Y por último, optó por intervenir de modo directo en las estrategias empresariales de las compañías. Un dirigismo gubernamental que llegó incluso al extremo de amenazarlas con la retirada de la licencia de producción si no procedían a crear modelos con “alto contenido local” (se perseguía fomentar una industria auxiliar autóctona).

Tras el éxito histórico de Hyundai, pues, se puede encontrar cualquier cosa salvo el menor rastro de algo que suene, siquiera de modo lejano, a libre mercado. A la vez que los coreanos predicaban por la vía de los hechos con su contraejemplo, un periodista norteamericano, Thomas Friedman, arrasaba en las listas de best sellers con un libro titulado El Lexus y el olivo.

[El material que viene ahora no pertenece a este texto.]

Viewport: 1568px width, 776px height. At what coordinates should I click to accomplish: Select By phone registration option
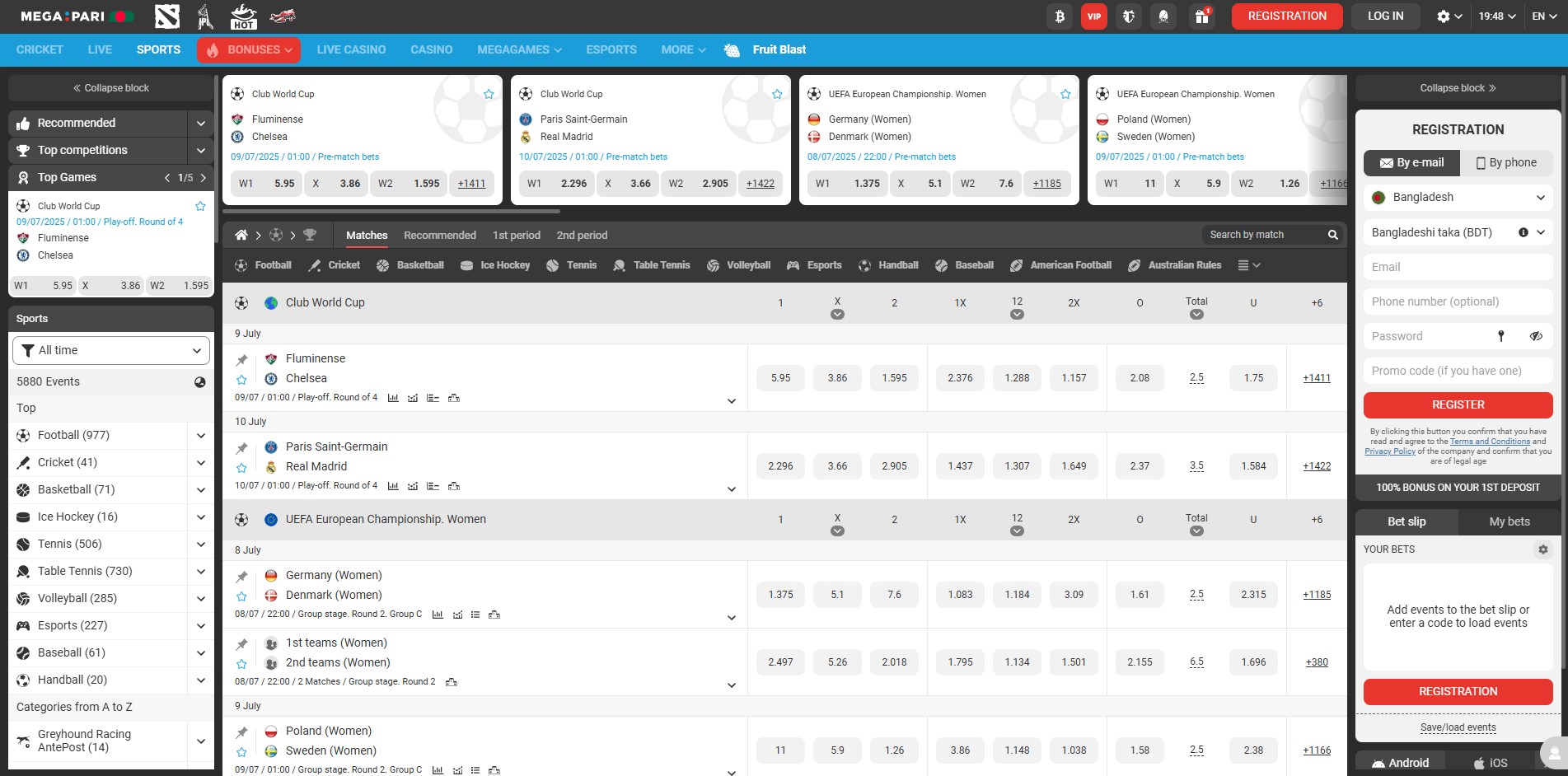(x=1506, y=163)
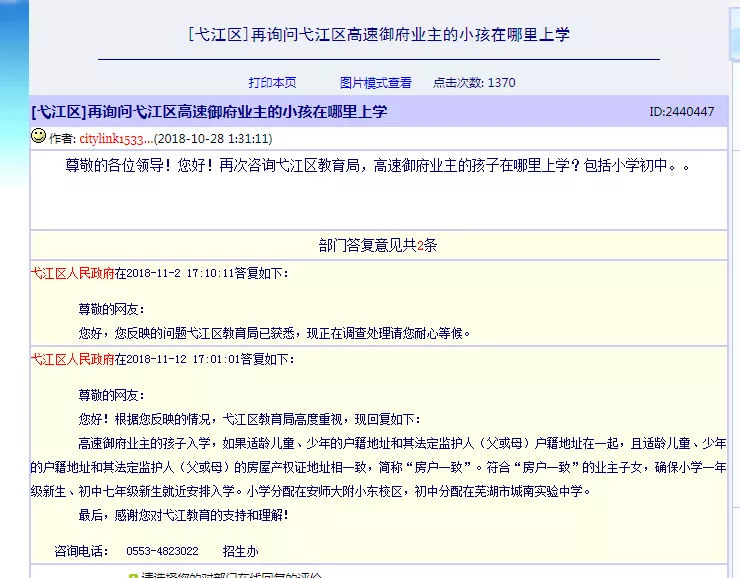740x578 pixels.
Task: Click 弋江区人民政府 in the 17:10:11 reply
Action: 72,272
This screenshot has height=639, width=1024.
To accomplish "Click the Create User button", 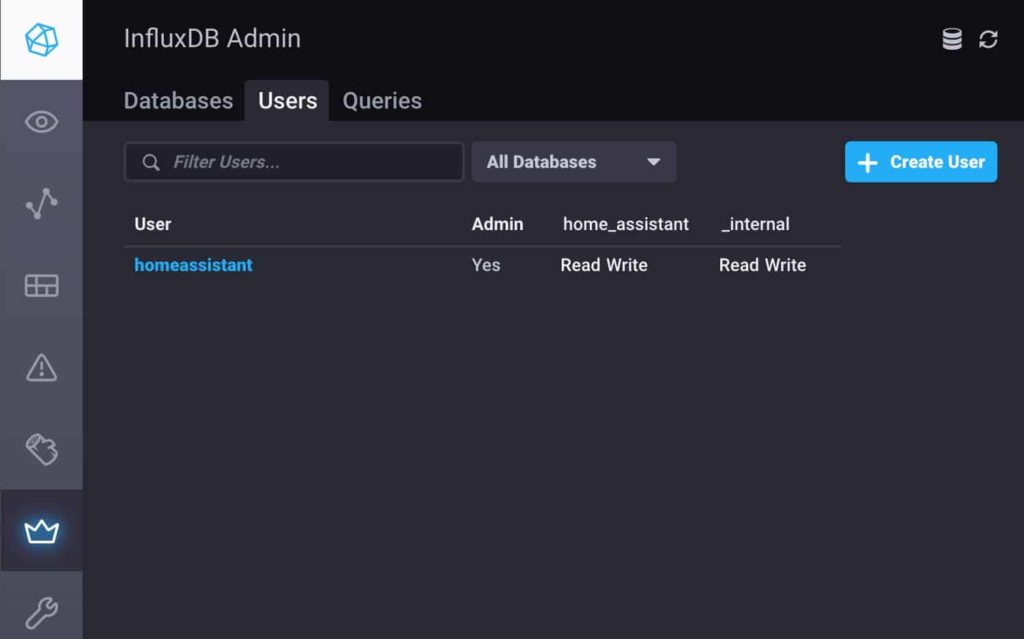I will coord(921,162).
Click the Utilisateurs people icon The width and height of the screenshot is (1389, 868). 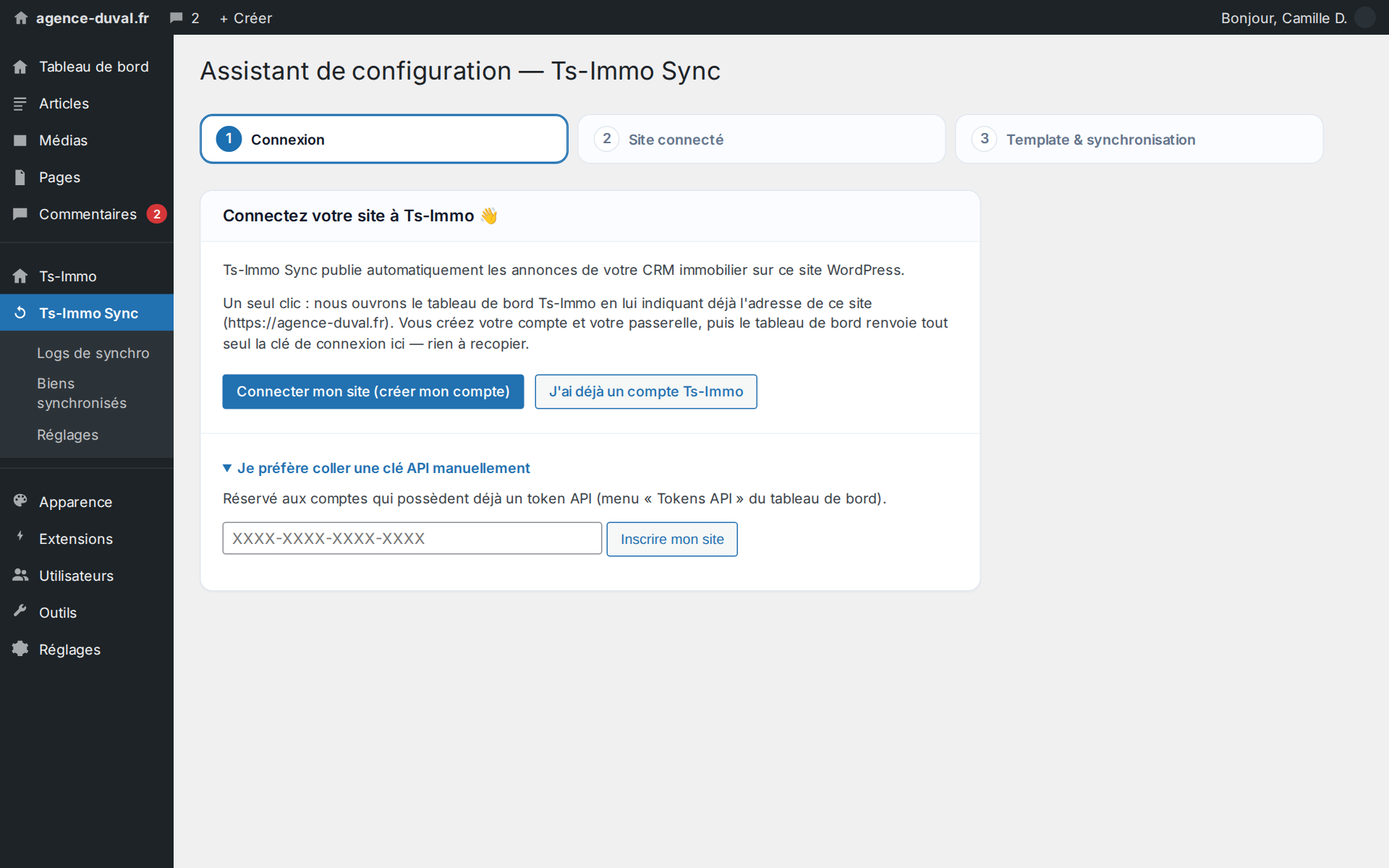20,575
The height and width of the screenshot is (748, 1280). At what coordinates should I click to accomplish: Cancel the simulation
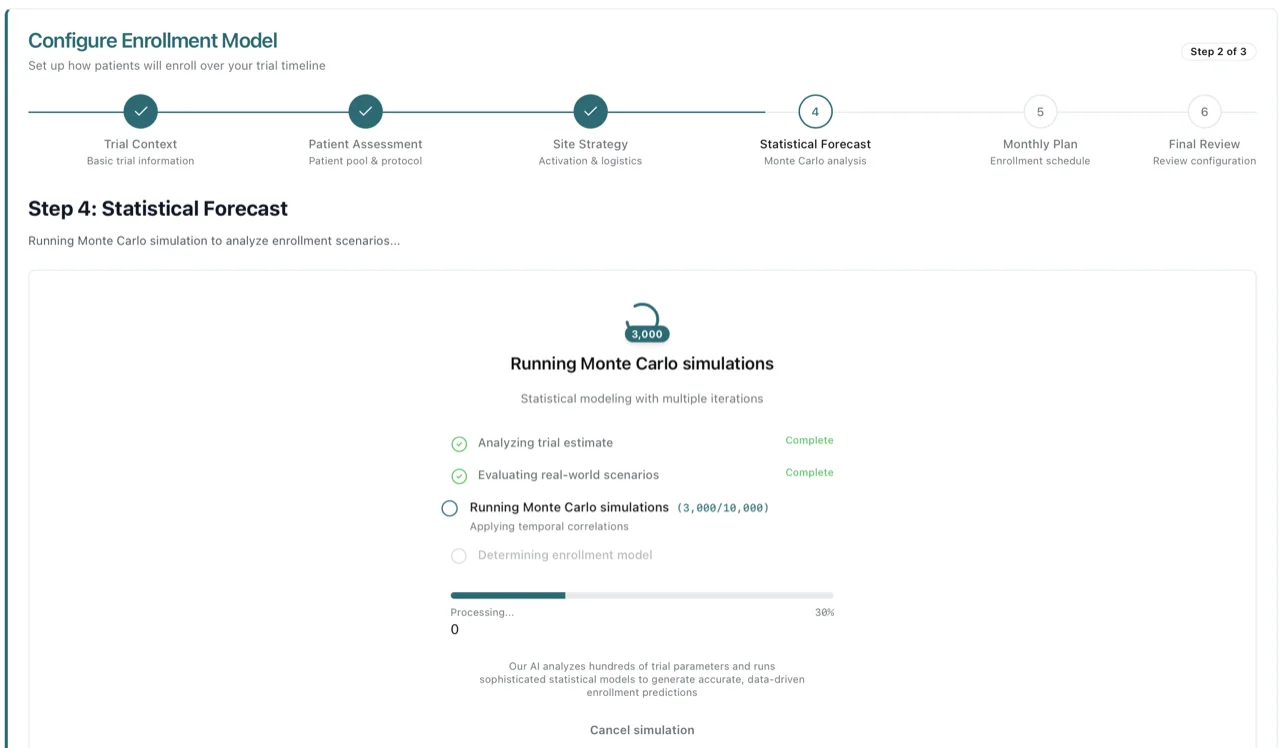coord(642,730)
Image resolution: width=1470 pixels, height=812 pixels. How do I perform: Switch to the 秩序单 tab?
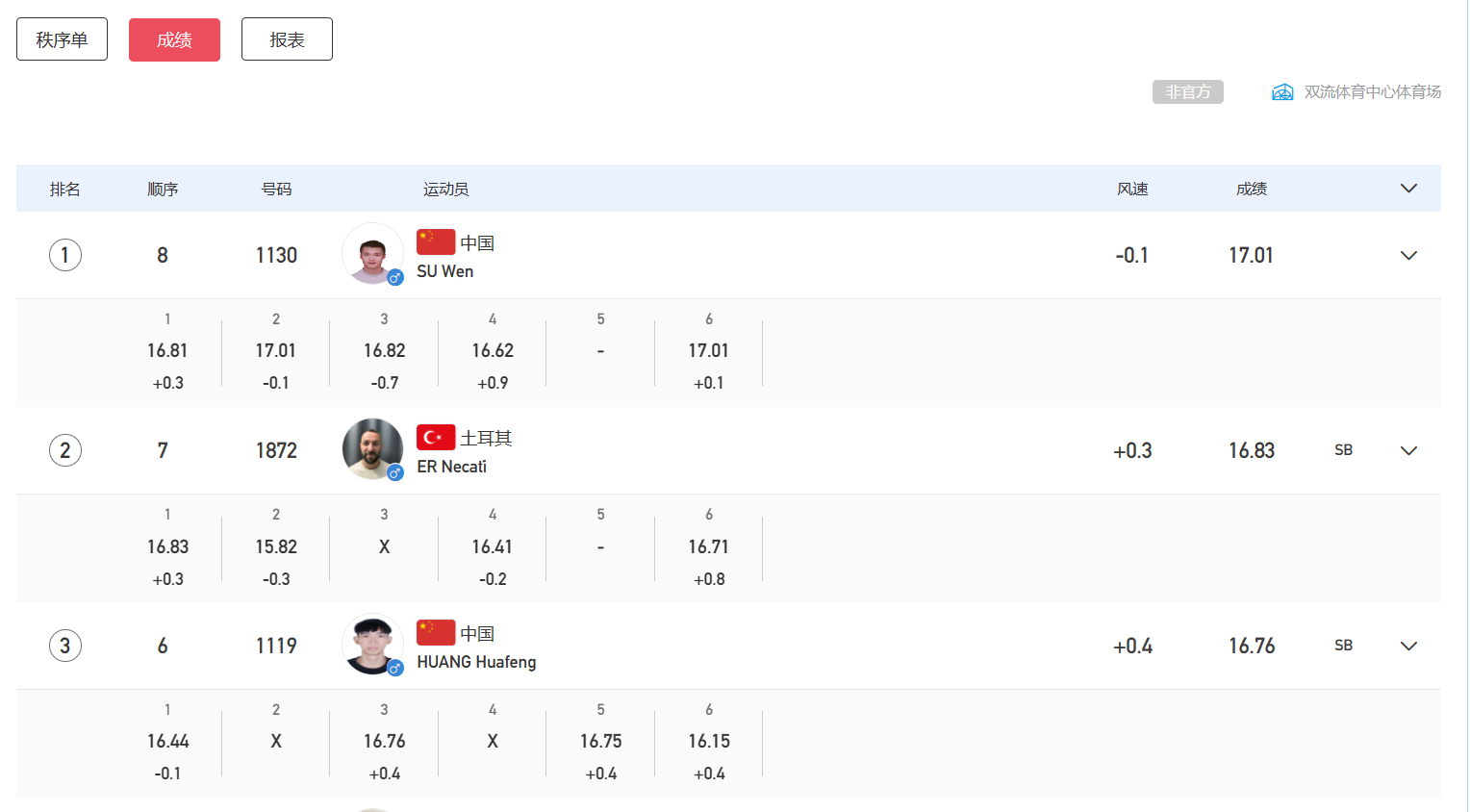click(62, 39)

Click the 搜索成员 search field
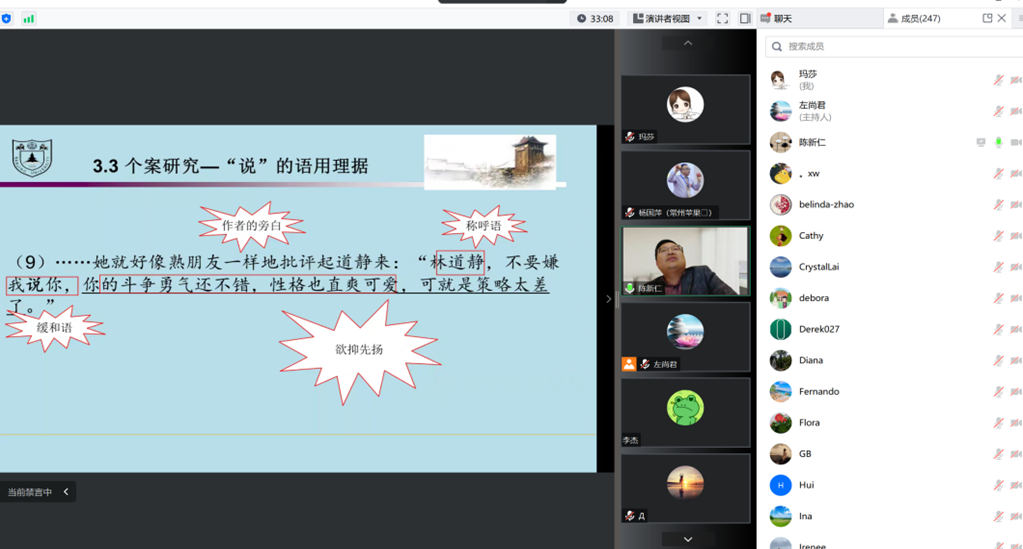[890, 46]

Publicada en el instante de mayor fe ubicua en las bondades incuestionables de la globalización, la obra de Friedman venía a representar una especie de vademécum sobre las férreas condiciones insoslayables que todos los países del mundo se verían obligados a cumplir si aspiraban a alcanzar la prosperidad y el éxito económico en el nuevo escenario. Una receta de plato único, la suya, que, grosso modo, venía a coincidir con los mandatos del célebre Consenso de Washington y a la que designó en aquel texto con un término que luego haría fortuna: el corsé dorado.

En cuanto a los ingredientes, son ya de sobra conocidos a estas alturas: privatización de empresas públicas, reducción del tamaño del Estado, máxima desregulación de la economía, apertura a los capitales exteriores, tipos de cambio no intervenidos, equilibrio fiscal, prioridad del control de la inflación sobre la lucha contra el desempleo, liberalizar el comercio exterior… O sea, la biblia macroeconómica neoliberal que, pese la Gran Recesión de 2007, todavía inspira el pensamiento canónico del establishment en Occidente a estas horas.

Por otra parte, el propio Friedman ha explicado más de una vez que el título del libro se le ocurrió tras una visita a la factoría donde se ensambla ese modelo, el Lexus.

El propio Friedman ha explicado más de una vez que el título del libro se le ocurrió tras una visita a la factoría donde se ensambla ese modelo

Así, por un simple azar, fue como el nombre de un automóvil de Toyota quedó asociado en el imaginario de lectores de todo el mundo a la quintaesencia de un nuevo y revolucionario orden económico, el definido por el abandono del antiguo Estado-nación y sus regulaciones como marco de referencia para la actividad económica de vanguardia. La verdad, sin embargo, es que el Lexus existe hoy solo gracias a que el Gobierno de Japón hizo lo mismo que el coreano, esto es, desoír también todos los consejos de los economistas europeos y norteamericanos que les recomendaban de modo insistente adoptar políticas de libre comercio.

Si lo hubiesen hecho, Japón sería hoy un país no muy distinto a Chile o Argentina, un exportador de insumos básicos dotado de un pequeño sector industrial volcado en atender a su mercado interno con manufacturas de escaso valor añadido y limitado aporte tecnológico. Y, por supuesto, Toyota, incapaz de competir en la década de los sesenta con los gigantes de Detroit, habría quebrado mucho antes del cambio de siglo, tal como Ha Joon Chang, el célebre economista de Cambridge especializado en desarrollo, ha vaticinado en sus ensayos.

Hasta es posible que el propio Friedman lo ignore, pero lo que en verdad simboliza Toyota, al igual que Hyundai, es el triunfo indiscutible de justo lo contrario de cuanto él defiende. Porque el mundo, a diferencia de lo que los occidentales nos empeñamos en querer creer, no es plano. Y cada vez lo será menos.

*** José García Domínguez es economista.